Arturo como exportador de asturianía; una Asturias covadónguica, fabádica, cachópica, santiniana, qué guapina yes, que limpio está Oviedo con las fuentes y el fontán, la sidra, el orbayo con O, la danza prima, los carballones, el Asturias Patria Querida en cualquier ocasión menos en las solemnes como correspondería al himno que es, sobre todo si hay bebida de por medio para cumplir fácilmente el tópico.
Arturo y su chatina. Chato no era por “corto”, sino por xato: ternerito en asturiano. Mi tío también lo decía (¿cómo estás, chatín?), así que tengo mucho cariño a esa expresión.
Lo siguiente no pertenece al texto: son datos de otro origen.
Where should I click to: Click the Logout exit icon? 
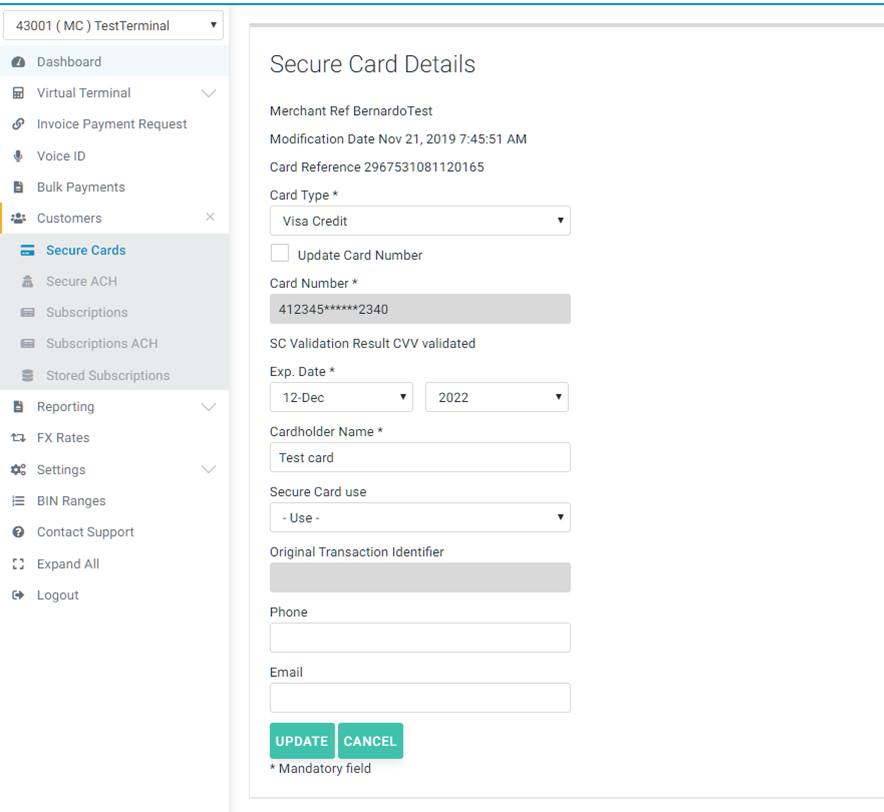pos(18,595)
Gracioso era su personaje (siempre idéntico) de galán fracasado que se ríe de sí mismo y consigue el favor del público. Porque favor lo tuvo, y mucho: teatros llenos y críticas favorables de sus incondicionales. Reconozco que me reía con él en alguna de sus últimas interpretaciones en cine y televisión. Y confieso que me repugnaban casi todas sus palabras vertidas en entrevistas y declaraciones varias. Confieso, igualmente, que de vez en cuando me gusta imitarlo, para desesperación de mi mujer.
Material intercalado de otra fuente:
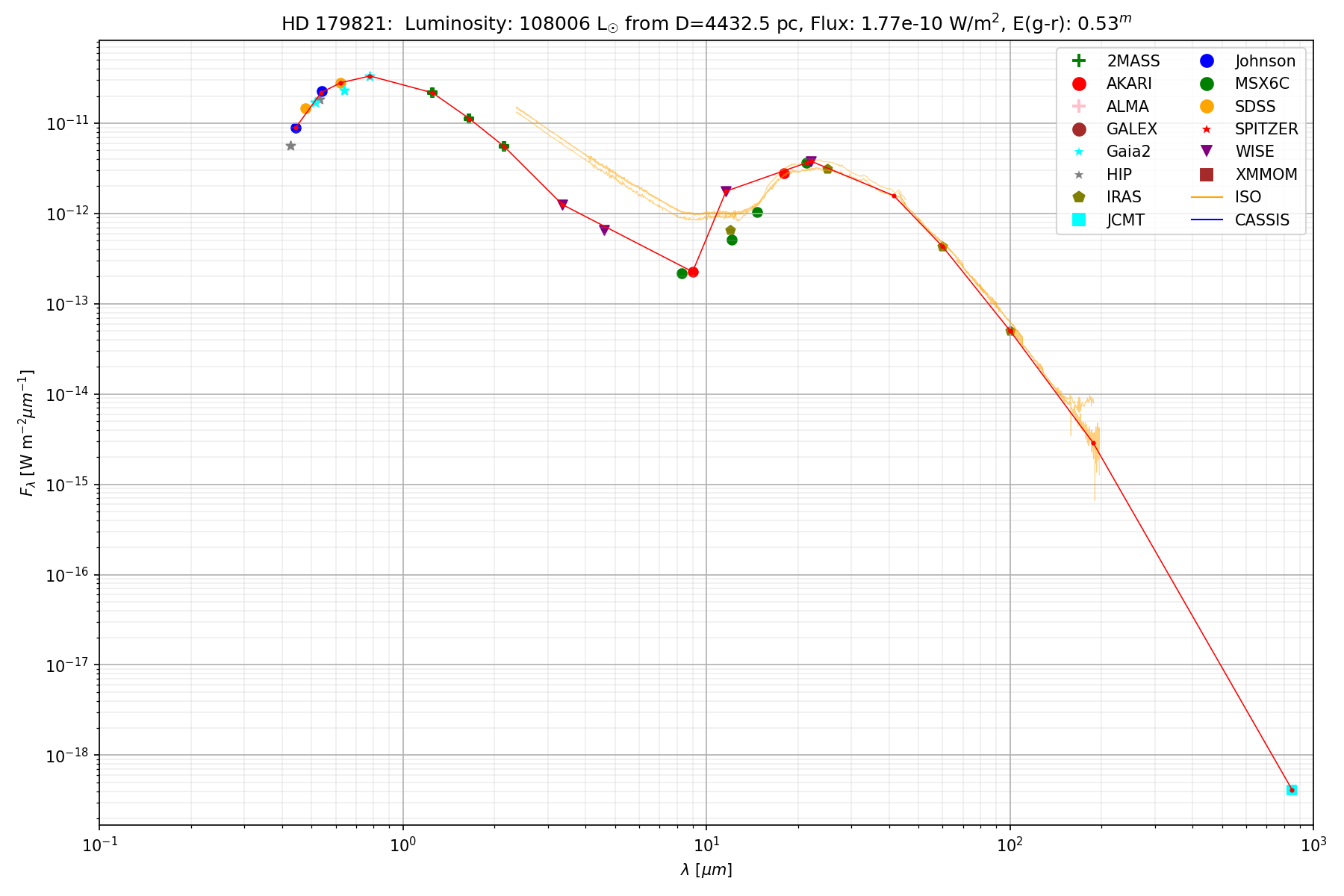
Task: Click the ISO orange line legend sample
Action: click(x=1207, y=197)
Sin embargo, al César lo que ye del César: defendió a una mujer que estaba siendo flagrantemente discriminada por su edad y su aspecto físico, y lo hizo sin saber que había cámaras grabándole, sin público, sin escenario sin aplausos.
Arturo Fernández en el Metro de Madrid a las 7:30 de la mañana. El perfecto Armani arrugado, el perfume mezclándose con los efluvios axilares, el ondulado cabello cano despeinado por los codos que se alzan agarrándose a las barras superiores.
Tal vez el Metro en hora punta no esté hecho para la seda. La galantería llevada al último extremo es francamente difícil de aplicar con tu napia arrugándose en el cristal. Chato chato.